Mais de 500 mil jovens na Bahia ainda não receberam a vacina contra o HPV, segundo dados recentes de cobertura vacinal. O cenário é considerado preocupante, especialmente na capital Salvador, onde os índices estão entre os mais baixos do estado.
O HPV é um vírus associado a diversos tipos de câncer, incluindo o de colo do útero, além de outras doenças. A vacinação é considerada uma das principais formas de prevenção, sendo recomendada principalmente para adolescentes antes do início da vida sexual.
Autoridades de saúde apontam que a baixa adesão pode estar relacionada a fatores como desinformação, dificuldade de acesso aos serviços de saúde e queda na procura por vacinas nos últimos anos.

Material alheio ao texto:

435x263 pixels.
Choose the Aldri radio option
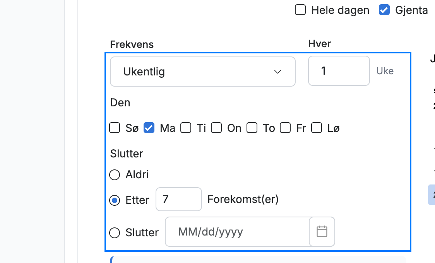115,175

A pandemia de COVID-19 também é citada como um dos elementos que impactaram negativamente as campanhas de imunização.
Especialistas alertam que a ampliação da cobertura vacinal é essencial para reduzir a circulação do vírus e prevenir casos futuros de doenças associadas ao HPV. Campanhas de conscientização e estratégias de busca ativa têm sido sugeridas para reverter o quadro.
Em Salvador, o cenário crítico tem levado gestores a discutir ações específicas, como intensificação da vacinação em escolas e unidades de saúde, além de mobilizações para informar pais e responsáveis sobre a importância da imunização.
O tema reforça a necessidade de fortalecer políticas públicas de prevenção e ampliar o acesso à vacinação em todo o estado.